>> August 25, 2009
While I understand that first responders and emergency personnel are put at risk by people who refuse to evacuate and then get into trouble, I still believe it is their right to stay. I think a better option would be to allow people to stay, if they wish, with the understanding that no help will arrive for emergency situations. Period. If necessary, make them sign a legal document stating such. I live on a bluff, so I'm not as worried about storm surge as the next guy. Besides, if I see a Category 3 coming my way, I'm outta here. Like the saying goes, "I may be dumb..."
It is my belief that the Legislators should amend this law and I have written to my Representative Allan Ritter about it. Part of his reply is as follows...

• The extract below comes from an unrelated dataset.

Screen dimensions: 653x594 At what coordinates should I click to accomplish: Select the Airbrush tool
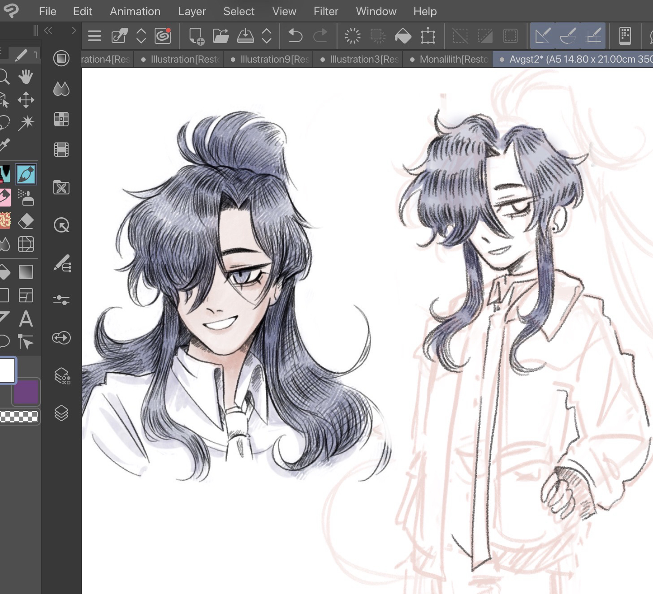pos(26,197)
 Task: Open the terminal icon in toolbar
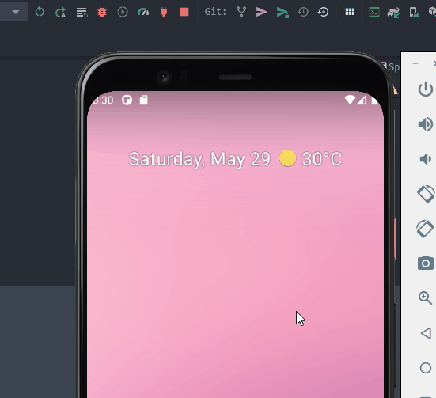(374, 12)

"A lot of people have weighed in on the most controversial part of the bill, including city and county officials and leaders, as well as various state officials across Texas. Representative Ritter appreciates your input because constituents are the ones that matter. He will remain mindful of it during the next Legislative Session—if similar issues come before the legislature.
The main concern is the implementation of the law. Representative Ritter understands people being concerned over the mandatory evacuation provisions in the bill, however, it's just how Representative Eiland of Galveston put it, "it's the implementation of the law that is going to be the test of whether it's good or not.""
I agree. The law's implementation is key. How might this be abused? One wonders.